Single by Theodor Andrei

from the album Fragil.
- Language: English, Romanian
- Released: 19 December 2022
- Genre: Sleaze rock
- Length: 3:42 (album version); 2:59 (National Final version); 2:54 (Eurovision Version)
- Label: Electrecord
- Songwriters: Theodor Andrei; Mikail Jahed; Luca de Mezzo; Luca Udățeanu;

Theodor Andrei singles chronology
| "Prigoria Teen Fest" (2022) | "D.G.T. (Off and On)" (2022) |  |

Music video
- "D.G.T. (Off and On)" on YouTube

Eurovision Song Contest 2023 entry
- Country: Romania
- Artist: Theodor Andrei
- Composers: Theodor Andrei; Mikail Jahed;
- Lyricists: Theodor Andrei; Mikail Jahed; Luca de Mezzo; Luca Udățeanu;

Finals performance
- Semi-final result: 15th
- Semi-final points: 0

Entry chronology
- ◄ "Llámame" (2022)
- "Choke Me" (2026) ►

Official performance video
- "D.G.T. (Off and On)" (Second Semi-Final) on YouTube

= D.G.T. (Off and On) =

2023 song by Theodor Andrei

"D.G.T. (Off and On)" (played on degete /ro/, fingers) is a song by Romanian singer Theodor Andrei, released on 16 December 2022. The song was originally released as a 2022 song as part of an album with Romanian singer Luca Udățeanu on Andrei's album, Fragil. After being remade as a solo-version made specifically to enter Selecția Națională 2023, the Romanian national selection for the Eurovision Song Contest 2023, the song would manage to win the competition, therefore earning the Romanian spot for that year's contest.

== Background ==
In interviews, Theodor Andrei expressed a desire to mix several musical genres that would both appeal to Romanians and foreign listeners, wanting to create a song that Romania had "never sent to the grand final."

== Composition ==
Andrei describes "D.G.T. (Off and On)" as "a love story where reason is in conflict with instinct, where passion and safety duel." The song speaks about the good and bad sides of falling in love, including passion, sex, maturity, lies, and other ideas closely related towards love.

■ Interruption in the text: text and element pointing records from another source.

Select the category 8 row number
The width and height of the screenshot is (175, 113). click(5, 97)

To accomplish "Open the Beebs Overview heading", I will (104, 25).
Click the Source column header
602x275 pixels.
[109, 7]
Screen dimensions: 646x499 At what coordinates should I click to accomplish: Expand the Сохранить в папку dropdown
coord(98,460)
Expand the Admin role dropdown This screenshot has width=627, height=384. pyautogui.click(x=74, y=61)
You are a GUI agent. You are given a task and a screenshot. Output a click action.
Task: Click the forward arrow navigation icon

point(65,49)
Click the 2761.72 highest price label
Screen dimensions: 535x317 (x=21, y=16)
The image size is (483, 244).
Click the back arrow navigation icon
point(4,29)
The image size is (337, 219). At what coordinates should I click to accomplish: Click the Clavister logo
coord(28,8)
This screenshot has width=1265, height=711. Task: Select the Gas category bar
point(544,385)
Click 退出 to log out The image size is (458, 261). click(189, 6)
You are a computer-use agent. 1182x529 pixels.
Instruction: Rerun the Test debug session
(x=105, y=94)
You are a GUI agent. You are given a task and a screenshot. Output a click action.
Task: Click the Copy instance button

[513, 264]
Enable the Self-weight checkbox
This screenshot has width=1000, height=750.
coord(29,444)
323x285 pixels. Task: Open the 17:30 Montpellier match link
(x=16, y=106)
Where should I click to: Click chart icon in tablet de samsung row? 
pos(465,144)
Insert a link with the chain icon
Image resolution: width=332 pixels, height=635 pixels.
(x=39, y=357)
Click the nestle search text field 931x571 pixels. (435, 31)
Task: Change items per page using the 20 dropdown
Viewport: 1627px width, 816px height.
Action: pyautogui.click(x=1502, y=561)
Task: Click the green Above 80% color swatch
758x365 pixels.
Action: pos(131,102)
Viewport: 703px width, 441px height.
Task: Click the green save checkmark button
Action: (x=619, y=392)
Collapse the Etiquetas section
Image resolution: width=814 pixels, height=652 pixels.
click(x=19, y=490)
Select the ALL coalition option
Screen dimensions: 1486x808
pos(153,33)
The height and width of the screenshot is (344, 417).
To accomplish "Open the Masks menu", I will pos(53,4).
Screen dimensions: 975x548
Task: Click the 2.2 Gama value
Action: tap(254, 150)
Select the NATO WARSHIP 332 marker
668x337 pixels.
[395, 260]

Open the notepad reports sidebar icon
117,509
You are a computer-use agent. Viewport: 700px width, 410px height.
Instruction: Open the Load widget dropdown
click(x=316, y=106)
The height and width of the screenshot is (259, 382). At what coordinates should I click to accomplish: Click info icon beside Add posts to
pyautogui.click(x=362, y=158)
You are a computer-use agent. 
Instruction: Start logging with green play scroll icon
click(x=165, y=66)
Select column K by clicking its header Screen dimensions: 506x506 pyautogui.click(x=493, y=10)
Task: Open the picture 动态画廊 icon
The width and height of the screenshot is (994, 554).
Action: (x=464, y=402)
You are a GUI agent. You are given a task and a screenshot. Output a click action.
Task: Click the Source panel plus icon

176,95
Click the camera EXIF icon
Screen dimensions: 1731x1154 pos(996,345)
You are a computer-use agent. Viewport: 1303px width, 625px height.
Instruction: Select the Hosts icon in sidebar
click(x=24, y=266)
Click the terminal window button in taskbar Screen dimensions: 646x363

Andrei reportedly wrote the instrumental "out of boredom", and with the help of friend Luca De Mezzo, would then write the pre-chorus of the song. It would take around one week for Andrei to complete the instrumental and the first verses of the song. Vultures Jon O'Brien noted that the song "is sleaze rock with the emphasis on the sleaze".

== Eurovision Song Contest ==

=== Selecția Națională 2023 ===
Selecția Națională 2023 was the national final format developed by TVR in order to select Romania's entry for the Eurovision Song Contest 2023 that was held on 11 February 2023, featuring 12 competing songs. At the end of the voting, the song was revealed to have won the competition, thus earning the Romanian spot for the Eurovision Song Contest 2023.

=== At Eurovision ===
According to Eurovision rules, all nations with the exceptions of the host country and the "Big Five" (France, Germany, Italy, Spain and the United Kingdom) are required to qualify from one of two semi-finals in order to compete for the final; the top ten countries from each semi-final progress to the final. The European Broadcasting Union (EBU) split up the competing countries into six different pots based on voting patterns from previous contests, with countries with favourable voting histories put into the same pot. On 31 January 2023, an allocation draw was held which placed each country into one of the two semi-finals, as well as which half of the show they would perform in. Romania was placed into the second semi-final, held on 11 May 2023, and was scheduled to perform in the first half of the show. Romania did not qualify for the final getting zero points as the final result.